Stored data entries
- Opening Delimiter -
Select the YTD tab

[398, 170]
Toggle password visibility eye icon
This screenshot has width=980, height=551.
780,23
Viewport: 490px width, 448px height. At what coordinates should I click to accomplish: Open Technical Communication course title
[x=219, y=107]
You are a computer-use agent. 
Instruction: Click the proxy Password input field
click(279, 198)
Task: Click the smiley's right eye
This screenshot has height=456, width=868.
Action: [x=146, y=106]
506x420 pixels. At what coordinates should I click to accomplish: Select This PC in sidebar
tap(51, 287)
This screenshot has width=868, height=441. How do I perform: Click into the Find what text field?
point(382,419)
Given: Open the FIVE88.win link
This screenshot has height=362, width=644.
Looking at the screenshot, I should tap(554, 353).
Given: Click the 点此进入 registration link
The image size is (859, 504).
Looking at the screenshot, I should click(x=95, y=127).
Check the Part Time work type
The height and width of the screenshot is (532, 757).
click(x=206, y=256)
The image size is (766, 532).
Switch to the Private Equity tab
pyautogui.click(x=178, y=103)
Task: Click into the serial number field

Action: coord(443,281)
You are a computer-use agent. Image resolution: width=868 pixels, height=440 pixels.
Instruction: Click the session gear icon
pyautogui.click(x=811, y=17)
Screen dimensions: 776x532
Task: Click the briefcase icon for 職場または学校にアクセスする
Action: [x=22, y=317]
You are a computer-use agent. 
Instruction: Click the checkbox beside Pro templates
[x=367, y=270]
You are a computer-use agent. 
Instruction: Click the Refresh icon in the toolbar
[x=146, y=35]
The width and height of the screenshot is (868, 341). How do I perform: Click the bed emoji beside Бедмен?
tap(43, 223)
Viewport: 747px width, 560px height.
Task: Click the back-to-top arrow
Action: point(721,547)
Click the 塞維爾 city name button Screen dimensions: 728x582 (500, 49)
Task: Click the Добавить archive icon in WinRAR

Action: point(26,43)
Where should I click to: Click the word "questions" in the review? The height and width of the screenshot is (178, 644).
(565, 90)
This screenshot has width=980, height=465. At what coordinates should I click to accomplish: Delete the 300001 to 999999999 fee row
- Closing Delimiter -
Exercise details — Above are the entries. Output exactly the lines beginning with the line that has "This screenshot has width=868, height=441." and ending with the line that has "You are a computer-use agent. Image".

Written response —
This screenshot has width=868, height=441. How do I perform: Click into the Find what text field?
point(382,419)
Given: Open the FIVE88.win link
This screenshot has height=362, width=644.
Looking at the screenshot, I should tap(554, 353).
Given: Click the 点此进入 registration link
The image size is (859, 504).
Looking at the screenshot, I should click(x=95, y=127).
Check the Part Time work type
The height and width of the screenshot is (532, 757).
click(x=206, y=256)
The image size is (766, 532).
Switch to the Private Equity tab
pyautogui.click(x=178, y=103)
Task: Click into the serial number field

Action: coord(443,281)
You are a computer-use agent. Image resolution: width=868 pixels, height=440 pixels.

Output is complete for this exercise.